From a health information technology perspective, self-service seems converge on building a killer app. Pooja Chandrashekar identified the following characteristics of an effective healthcare app:
- High patient engagement – including real-time engagement, usage reminders, and gamified interactions
- Simple user interface and experience – pictures instead of text, reduced sentence length, and inclusive, nonclinical language
- Transdiagnostic capabilities
- Self-monitoring features – enable users to periodically report their thoughts, behaviors and actions to increase emotional self-awareness
What additional information would we need to verify that patients aren’t receiving lower quality care with a self-service model? Since definitive outcomes like total mortality or blindness that matter to patients take decades to develop, we will need to track intermediate outcomes that may be closely related to these definitive outcomes. Self-service models rely on patients being engaged with the healthcare system and have some insight into when they may need additional assistance from a healthcare team member. Although most Americans expect individuals to choose whatever guidance they might require for financial decisions, this “caveat emptor” attitude for managing our retirement savings, we may be more concerned about applying this approach to healthcare, especially if taxpayer dollars pay for each individual’s “poor” choices.
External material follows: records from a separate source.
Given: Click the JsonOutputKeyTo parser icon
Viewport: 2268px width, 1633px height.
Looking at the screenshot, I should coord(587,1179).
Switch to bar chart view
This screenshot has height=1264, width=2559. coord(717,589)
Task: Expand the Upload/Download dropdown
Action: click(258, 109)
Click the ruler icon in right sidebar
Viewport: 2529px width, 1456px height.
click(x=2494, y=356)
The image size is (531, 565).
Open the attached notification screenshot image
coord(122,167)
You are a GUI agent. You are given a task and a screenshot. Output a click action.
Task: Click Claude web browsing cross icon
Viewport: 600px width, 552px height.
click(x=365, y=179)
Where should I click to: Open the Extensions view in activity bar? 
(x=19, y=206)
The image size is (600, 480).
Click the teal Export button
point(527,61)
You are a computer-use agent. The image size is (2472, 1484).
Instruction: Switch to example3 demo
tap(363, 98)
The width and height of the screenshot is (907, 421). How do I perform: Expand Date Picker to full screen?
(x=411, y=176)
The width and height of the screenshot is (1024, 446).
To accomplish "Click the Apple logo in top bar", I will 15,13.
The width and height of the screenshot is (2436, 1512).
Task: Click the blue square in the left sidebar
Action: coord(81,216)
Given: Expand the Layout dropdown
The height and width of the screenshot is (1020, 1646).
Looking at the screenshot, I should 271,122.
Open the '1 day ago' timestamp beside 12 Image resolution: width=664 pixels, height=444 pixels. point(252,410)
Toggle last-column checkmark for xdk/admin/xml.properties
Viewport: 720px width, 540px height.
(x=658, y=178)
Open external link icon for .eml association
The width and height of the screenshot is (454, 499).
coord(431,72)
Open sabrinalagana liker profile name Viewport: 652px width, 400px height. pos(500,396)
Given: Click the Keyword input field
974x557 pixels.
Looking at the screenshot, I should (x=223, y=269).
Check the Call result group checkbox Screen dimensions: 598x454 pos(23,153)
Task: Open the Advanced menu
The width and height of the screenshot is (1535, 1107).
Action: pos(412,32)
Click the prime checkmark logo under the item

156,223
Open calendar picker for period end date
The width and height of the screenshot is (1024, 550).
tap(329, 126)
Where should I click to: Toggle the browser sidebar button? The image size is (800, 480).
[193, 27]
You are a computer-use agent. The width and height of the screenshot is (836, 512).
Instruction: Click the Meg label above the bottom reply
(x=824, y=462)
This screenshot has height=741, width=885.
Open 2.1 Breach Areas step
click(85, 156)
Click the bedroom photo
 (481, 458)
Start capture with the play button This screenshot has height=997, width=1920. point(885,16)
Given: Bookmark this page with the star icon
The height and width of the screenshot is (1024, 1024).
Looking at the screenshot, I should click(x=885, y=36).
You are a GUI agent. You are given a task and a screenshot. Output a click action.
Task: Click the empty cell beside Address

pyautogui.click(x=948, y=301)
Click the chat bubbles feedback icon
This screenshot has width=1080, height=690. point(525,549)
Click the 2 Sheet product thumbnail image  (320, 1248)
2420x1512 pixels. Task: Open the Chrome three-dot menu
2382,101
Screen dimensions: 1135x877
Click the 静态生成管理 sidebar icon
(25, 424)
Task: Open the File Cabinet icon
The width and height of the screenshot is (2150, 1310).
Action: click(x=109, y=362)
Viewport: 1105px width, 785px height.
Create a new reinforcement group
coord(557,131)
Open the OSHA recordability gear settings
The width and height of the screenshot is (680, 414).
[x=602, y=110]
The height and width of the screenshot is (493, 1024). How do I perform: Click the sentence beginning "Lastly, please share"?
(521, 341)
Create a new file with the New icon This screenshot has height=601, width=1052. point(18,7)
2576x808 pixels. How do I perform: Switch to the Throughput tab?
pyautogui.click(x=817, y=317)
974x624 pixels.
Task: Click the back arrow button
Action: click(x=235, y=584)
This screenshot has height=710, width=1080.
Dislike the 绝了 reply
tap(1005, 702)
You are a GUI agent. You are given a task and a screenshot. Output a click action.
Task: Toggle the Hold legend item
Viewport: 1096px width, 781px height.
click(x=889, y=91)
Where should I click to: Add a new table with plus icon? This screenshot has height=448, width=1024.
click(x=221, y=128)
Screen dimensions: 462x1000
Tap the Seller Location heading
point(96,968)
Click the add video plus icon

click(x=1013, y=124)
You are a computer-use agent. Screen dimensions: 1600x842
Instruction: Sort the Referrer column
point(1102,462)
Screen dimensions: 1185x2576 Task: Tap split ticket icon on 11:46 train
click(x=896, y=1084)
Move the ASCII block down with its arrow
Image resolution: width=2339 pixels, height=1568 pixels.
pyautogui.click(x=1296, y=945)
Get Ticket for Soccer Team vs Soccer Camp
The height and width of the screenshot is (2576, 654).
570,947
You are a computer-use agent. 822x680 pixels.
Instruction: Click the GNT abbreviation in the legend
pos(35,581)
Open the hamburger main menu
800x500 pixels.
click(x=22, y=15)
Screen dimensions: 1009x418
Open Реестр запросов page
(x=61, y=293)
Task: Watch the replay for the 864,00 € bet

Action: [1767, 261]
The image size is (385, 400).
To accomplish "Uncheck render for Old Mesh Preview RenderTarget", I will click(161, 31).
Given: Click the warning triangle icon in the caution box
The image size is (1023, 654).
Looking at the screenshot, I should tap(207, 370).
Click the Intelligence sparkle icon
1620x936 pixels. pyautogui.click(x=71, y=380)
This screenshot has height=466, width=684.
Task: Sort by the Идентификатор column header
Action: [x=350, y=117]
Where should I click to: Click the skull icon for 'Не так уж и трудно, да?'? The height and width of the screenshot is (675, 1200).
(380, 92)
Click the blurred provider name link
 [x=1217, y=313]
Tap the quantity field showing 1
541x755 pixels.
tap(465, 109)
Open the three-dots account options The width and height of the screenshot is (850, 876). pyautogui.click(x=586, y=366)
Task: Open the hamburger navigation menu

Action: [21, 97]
Patients could be stratified across different permutations of risk and engagement. Patients at high risk for complications, but low engagement will need different approaches than patients at low risk for complications and high engagement. Until we have more effective tools to increase engagement, patients with low engagement may need to be redirected toward existing provider- or health system-facilitated services. The approach implies that individuals with low self-efficacy or engagement may be associated with a higher risk of developing complications or adverse health events. Reliable markers of self-efficacy, engagement and willingness to change may be more important than a genomic profile or any other “omic.” Vasiljevic et al. suggest people from lower socioeconomic strata have lower levels of health-related self-efficacy. This lower level of health-related self-efficacy could be contributing to higher rates of unhealthy behavior (i.e., diet, physical activity and medication adherence in smoking cessation). We in healthcare must restrict any efforts to link engagement with health care premiums or patient payments.
Self-service in healthcare offers a different way to approach challenges around quality, value, employee fatigue and consumer experience. The framing asks different questions and suggests different tactics to help patients take better care of themselves. Although this is some work to translate these ideas into reality, the work is doable and results can be measured.